Me sentí desconsolado, en aprietos sentimentales que difícilmente sentiría de otro modo. ¿Acaso tendría que buscarte para no encontrarte, como la vez anterior…? ¿Qué dios me trajo a este terrible destino? ¿Qué pecado he cometido para ser castigado con este suplicio? Lloré en seco, transportándome a bosques y selvas; me deslicé por arenas calientes y desiertos de tundra, y nada.
Las preguntas a otros moradores de este terruño poco o nada me satisficieron. El pesimismo me atragantó. No hubiera hecho nada. No hubiera pensado en nada.
No hubiera cerrado mis ojos.
Ojalá no soñara nunca más.
Fue un trago amargo del cual no me podía consolar, convulso, rebelde, catastrófico, como un remolino que me llevara…; y mis piernas sentían ese cosquilleo de la vida real; y mis ojos con el dolor suave de parir realidades que poca sustancia tienen de la verdad. La espalda, dolía. Todo.
Pero no desperté.
El filo de una daga hirió mi abdomen en una pelea de borrachos y yo decapité a mi adversario. El dolor era igual de agudo, hecho por un frío metal de otra realidad. No desperté. No despertaba.
No despierto.
Caigo en una esquina, el tabernero pregunta que qué demonios hacía preguntándole sinsentidos a unos bandidos que no querían ser molestados. Le digo que sólo quería saber dónde estabas; y él me contesta que estoy loco, que mejor me retirara a morirme afuera, antes de que llegaran los guardias a llevarme a un calabozo.
¿Acaso no entendió tu nombre? Antes todos sabían de ti, aun cuando no daban con tu paradero. Ahora cada personaje me mira desinteresado en auxiliarme, hasta uno o dos se les ve la cara de querer ayudarme, pero a morir pronto.
Salgo renqueando, esperando a que el dolor terminara con un pensamiento supremo. Y no, el aire sigue entrando en mis pulmones, así como la herida y su sádico flagelo. La mente se me está yendo, expulsada por el martirio que estoy experimentando.
Quise gritar. Gritarte.
Empero, tu nombre ya no está en mi memoria. Es extraño. Realmente sentí que alguna vez viajé hacia otro lugar, a una idílica costa, donde tú y yo tendríamos algo, pero no recuerdo ni el fin de ese proyecto. Ya no recuerdo nada.

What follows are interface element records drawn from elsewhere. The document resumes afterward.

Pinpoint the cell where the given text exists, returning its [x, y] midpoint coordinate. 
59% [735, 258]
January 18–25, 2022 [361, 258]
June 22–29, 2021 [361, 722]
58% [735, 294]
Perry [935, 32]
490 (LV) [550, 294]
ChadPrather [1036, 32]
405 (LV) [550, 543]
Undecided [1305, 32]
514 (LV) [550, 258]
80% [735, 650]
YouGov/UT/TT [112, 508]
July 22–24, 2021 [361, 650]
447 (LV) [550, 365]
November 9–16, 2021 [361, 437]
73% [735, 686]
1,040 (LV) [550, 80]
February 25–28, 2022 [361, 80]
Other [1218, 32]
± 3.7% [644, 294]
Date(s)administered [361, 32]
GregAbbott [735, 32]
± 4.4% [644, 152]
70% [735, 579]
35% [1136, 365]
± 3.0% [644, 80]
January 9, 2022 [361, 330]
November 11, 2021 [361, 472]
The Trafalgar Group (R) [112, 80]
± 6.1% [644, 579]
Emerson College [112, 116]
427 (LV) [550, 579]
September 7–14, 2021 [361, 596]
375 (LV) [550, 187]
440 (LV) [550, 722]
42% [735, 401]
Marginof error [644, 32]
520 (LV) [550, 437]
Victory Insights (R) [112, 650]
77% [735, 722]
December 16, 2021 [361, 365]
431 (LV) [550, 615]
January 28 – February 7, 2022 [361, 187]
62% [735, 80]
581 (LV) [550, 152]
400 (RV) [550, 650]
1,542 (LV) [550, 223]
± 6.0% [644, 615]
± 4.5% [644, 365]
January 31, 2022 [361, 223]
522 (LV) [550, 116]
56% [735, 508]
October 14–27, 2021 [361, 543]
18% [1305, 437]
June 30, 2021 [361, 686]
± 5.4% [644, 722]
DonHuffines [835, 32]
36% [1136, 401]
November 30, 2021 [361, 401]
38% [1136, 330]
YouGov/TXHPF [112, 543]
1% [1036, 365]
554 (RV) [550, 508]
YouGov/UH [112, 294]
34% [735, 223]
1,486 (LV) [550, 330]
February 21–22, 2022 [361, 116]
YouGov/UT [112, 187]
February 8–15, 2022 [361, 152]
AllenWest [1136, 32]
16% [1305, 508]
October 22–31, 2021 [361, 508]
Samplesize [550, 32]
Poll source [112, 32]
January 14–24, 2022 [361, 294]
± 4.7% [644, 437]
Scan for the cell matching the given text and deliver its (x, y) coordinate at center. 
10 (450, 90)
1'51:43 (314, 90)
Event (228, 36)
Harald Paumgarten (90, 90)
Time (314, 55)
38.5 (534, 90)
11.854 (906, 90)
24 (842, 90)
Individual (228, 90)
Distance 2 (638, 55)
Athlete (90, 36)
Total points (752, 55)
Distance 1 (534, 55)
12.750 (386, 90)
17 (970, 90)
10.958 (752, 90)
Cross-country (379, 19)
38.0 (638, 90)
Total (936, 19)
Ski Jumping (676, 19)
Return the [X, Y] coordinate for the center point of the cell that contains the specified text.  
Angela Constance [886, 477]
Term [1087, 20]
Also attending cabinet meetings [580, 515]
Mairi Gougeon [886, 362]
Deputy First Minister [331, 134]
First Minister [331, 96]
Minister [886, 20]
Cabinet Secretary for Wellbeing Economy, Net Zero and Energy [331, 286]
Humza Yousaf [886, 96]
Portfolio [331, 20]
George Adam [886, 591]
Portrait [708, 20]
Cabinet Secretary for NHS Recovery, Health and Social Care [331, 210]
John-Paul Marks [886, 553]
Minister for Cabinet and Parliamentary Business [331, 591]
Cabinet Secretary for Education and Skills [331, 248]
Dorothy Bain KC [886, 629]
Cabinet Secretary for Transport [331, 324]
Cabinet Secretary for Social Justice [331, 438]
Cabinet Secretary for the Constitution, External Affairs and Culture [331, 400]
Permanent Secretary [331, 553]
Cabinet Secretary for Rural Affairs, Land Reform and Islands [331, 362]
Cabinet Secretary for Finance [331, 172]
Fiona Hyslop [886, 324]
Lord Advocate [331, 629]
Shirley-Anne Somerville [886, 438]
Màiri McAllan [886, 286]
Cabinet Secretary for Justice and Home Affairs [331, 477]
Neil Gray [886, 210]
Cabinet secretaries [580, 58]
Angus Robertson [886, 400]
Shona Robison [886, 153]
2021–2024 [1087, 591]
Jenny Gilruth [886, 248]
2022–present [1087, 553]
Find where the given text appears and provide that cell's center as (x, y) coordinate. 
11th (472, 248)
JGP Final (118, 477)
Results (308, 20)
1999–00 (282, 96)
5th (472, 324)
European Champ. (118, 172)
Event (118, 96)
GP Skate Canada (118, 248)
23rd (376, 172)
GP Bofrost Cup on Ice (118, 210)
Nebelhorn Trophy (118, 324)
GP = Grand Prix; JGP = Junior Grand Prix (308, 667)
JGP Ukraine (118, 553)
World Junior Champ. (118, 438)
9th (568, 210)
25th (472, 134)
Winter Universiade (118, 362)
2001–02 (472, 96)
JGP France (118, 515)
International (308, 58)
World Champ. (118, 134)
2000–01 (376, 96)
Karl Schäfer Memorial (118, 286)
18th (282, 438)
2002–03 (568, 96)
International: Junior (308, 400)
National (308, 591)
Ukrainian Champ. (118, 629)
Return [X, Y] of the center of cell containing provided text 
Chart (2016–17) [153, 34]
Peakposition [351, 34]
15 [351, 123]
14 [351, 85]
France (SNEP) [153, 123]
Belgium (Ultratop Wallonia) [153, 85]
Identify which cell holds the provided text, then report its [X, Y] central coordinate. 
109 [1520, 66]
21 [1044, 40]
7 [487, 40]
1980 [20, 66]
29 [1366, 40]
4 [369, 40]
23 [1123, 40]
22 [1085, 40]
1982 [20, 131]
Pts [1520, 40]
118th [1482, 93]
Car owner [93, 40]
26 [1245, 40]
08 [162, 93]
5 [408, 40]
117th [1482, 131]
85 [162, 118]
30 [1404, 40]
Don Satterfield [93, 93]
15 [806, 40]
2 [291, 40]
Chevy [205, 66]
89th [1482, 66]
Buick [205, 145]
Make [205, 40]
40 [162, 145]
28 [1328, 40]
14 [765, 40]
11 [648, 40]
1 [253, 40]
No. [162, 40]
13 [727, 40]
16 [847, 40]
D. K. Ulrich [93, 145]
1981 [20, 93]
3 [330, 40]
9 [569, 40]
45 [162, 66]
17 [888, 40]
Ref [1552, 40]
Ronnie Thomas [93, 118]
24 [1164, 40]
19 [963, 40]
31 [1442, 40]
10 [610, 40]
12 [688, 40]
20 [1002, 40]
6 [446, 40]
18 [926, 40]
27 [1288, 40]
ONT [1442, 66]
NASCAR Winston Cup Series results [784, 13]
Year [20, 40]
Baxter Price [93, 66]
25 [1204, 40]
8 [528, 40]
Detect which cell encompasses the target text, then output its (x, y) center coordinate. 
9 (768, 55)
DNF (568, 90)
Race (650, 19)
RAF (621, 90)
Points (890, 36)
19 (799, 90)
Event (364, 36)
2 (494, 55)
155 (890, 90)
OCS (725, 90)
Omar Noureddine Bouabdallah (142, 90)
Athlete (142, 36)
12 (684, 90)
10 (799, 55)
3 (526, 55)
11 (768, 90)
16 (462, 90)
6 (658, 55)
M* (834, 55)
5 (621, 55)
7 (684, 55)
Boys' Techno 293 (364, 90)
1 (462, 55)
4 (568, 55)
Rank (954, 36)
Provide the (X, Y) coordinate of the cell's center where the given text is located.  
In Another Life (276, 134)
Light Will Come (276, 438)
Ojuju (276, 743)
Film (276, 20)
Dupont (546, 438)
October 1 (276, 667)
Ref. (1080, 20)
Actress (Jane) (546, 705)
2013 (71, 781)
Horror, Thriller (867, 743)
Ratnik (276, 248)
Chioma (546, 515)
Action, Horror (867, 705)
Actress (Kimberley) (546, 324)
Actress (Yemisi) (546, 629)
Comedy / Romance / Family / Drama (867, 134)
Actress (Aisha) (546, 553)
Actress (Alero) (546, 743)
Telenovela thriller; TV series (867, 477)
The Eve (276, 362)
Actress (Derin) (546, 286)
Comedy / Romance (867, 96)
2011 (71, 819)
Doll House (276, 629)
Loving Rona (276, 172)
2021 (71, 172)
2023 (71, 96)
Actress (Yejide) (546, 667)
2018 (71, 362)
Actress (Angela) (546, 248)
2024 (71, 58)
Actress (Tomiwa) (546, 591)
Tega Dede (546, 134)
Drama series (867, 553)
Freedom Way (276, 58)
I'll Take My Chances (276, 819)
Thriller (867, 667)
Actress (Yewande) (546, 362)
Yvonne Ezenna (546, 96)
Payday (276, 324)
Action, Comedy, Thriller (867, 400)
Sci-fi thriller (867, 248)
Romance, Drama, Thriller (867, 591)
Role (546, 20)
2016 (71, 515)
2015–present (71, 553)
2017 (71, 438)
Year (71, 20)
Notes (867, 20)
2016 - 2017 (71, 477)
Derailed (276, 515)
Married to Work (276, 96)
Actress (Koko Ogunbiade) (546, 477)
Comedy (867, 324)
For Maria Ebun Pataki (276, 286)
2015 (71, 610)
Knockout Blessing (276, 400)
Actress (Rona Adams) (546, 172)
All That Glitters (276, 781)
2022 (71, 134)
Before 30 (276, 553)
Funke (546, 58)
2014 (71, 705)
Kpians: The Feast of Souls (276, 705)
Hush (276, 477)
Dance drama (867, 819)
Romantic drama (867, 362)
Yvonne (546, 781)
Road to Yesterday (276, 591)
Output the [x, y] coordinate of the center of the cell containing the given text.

Sólo dolor, intenso dolor.
Los pocos noctámbulos me ven con pesar o desprecio, como si presenciaran a un fantasma pendenciero preguntando por su fallecida amante.
De lo poco que puedo evocar, consecuencia de la pena que estoy viviendo, es que había un hombre en mí, recostado en una cama, desconsolado por un sabe qué, con un sabe quién; se parecía a mí en lo más esencial, pero lentamente esa conexión se esfumó en un adiós irreflexivo.
Tres guardias pasan enseguida de mi persona, parecen listos para aporrear a alguien. Me ignoraron. Olían mal.
El sabor cobrizo entra en mi boca; escupo sobre mis manos inexistencia, una sustancia invisible, pero que bien me sabía a sangre. Miré a la luna más grande, alta y rechoncha, como esperando algo de mí. Ya nadie está alrededor. De hecho, dentro mío ya no espera a nadie, sólo quiere sosiego. Se me dificultaba recordar el por qué me encontraba tocándome un incólume vientre perfecto, y las lágrimas eran ajenas a mis sentimientos.
Mis pies se despegan del suelo.
Mis manos se abren como alas angelicales.
Ya no duele nada, ya no siento nada. Pero sonrío.
Floto, floto para llegar allá, a ese imán oblicuo, dominio donde conviven los de mi especie, y me dejo llevar, llevar, llevar…
Voy contigo otra vez, ese deseo sin nombre, sin voz, de cuerpo hidratante e imperfecto; colores del mar, cromas de la noche, en un efecto imperecedero en el que me hago acreedor inmortal de su infinito paraje, hasta que algún día, ese dejo de hipótesis, que un dios endemoniadamente lejano, despierte, y yo, por fin, pueda descansar en paz.